Part of me also feels like, am I making revolutionary strides for feminism? Literature and mythology are both overwhelmed by stories of conquest: satyrs, gods, and demons that chase women down and fuck them while they're sleeping. The mountain nymph Daphne, for example, transformed into a laurel tree just to escape Apollo's pursuit, only for the sun god to tear off her leaves to use for garlands, as symbols of his triumph.

But if I consent to a monster, then that changes the story, doesn't it? The power of the underworld gets reoriented back to me, a small woman with no muscles. So, casually, while playing video games, I sometimes allow Nemesis to kill me with the tongue-pink tentacle shooting out from his palm, just to see what it feels like. I mean, his hands are so large. In a tantalizing flash of imagination, I think that Jill Valentine's neck could get squashed like a blueberry between them. And Nemesis' biceps are so impressive if you ignore the necrotic skin around them. 

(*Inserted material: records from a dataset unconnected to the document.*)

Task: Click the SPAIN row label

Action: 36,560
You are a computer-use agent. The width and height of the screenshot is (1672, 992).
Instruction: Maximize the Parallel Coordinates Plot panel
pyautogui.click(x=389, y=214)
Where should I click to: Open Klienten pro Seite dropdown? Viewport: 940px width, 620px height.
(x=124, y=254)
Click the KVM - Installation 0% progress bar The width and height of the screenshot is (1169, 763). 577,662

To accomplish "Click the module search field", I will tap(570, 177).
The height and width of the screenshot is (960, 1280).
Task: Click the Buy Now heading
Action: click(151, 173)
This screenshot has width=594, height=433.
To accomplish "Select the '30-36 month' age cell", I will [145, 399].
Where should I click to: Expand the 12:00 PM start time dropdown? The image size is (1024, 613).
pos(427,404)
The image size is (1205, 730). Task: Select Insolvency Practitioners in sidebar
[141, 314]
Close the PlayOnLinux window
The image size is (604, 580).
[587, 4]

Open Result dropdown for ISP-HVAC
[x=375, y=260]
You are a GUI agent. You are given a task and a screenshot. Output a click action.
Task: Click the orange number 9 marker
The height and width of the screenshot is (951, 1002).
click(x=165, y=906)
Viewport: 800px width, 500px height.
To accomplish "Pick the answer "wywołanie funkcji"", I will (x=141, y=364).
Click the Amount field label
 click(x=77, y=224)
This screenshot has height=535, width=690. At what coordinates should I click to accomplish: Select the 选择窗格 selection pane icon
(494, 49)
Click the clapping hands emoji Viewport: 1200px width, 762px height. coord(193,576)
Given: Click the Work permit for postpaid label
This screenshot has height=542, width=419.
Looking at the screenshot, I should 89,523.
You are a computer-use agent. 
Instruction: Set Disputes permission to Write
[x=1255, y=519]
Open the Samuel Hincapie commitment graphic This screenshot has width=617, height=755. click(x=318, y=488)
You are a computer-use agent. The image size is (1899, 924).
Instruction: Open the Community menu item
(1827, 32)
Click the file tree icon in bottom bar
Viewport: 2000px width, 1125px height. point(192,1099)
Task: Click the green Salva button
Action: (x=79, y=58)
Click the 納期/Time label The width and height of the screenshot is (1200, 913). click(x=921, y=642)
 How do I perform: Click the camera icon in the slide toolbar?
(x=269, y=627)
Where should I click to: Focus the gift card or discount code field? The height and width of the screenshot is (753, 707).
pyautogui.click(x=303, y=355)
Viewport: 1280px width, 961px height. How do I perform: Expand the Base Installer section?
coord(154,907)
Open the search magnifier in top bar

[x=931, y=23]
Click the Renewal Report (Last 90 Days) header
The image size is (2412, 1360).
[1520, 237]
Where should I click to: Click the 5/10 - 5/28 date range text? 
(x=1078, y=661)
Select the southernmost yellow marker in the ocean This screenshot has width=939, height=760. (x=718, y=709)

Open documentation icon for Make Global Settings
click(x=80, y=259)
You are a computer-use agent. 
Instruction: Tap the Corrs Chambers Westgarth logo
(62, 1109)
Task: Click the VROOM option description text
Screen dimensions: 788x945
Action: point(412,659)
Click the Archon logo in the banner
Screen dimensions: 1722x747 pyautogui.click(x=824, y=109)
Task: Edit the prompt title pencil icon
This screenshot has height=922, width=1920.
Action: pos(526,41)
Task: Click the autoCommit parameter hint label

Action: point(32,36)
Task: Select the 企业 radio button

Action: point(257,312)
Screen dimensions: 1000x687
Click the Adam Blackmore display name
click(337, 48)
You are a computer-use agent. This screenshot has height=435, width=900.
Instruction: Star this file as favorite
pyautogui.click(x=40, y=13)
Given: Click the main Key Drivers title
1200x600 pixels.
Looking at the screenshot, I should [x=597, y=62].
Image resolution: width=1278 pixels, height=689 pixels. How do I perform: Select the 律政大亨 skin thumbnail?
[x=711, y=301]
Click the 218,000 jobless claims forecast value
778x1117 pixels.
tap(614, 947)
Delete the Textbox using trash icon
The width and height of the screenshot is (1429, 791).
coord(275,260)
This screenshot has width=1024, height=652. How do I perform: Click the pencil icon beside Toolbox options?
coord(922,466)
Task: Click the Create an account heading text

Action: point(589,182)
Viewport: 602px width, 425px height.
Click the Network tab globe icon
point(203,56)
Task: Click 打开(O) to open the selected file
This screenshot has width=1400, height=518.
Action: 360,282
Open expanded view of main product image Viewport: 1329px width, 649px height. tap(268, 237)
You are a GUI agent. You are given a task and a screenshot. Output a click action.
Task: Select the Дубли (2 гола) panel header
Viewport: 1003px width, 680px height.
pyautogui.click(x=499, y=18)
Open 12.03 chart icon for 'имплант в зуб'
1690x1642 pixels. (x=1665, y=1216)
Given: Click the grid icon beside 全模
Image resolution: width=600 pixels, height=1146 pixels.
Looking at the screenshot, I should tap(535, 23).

But dying with no one but a creature who definitely smells like a garbage disposal by my side isn't as erotic as I imagine it to be. I admit, there's sadness under the fantasy. It's not like I think my bottomless need for closeness and affection makes me an unsightly beast, necessarily. But since my desire sometimes feels as demanding as a tumor, there have been nights when I've wondered, who could love me but a monster?

But then my human boyfriend holds my hand, and I'm not as concerned about what's hiding under my bed.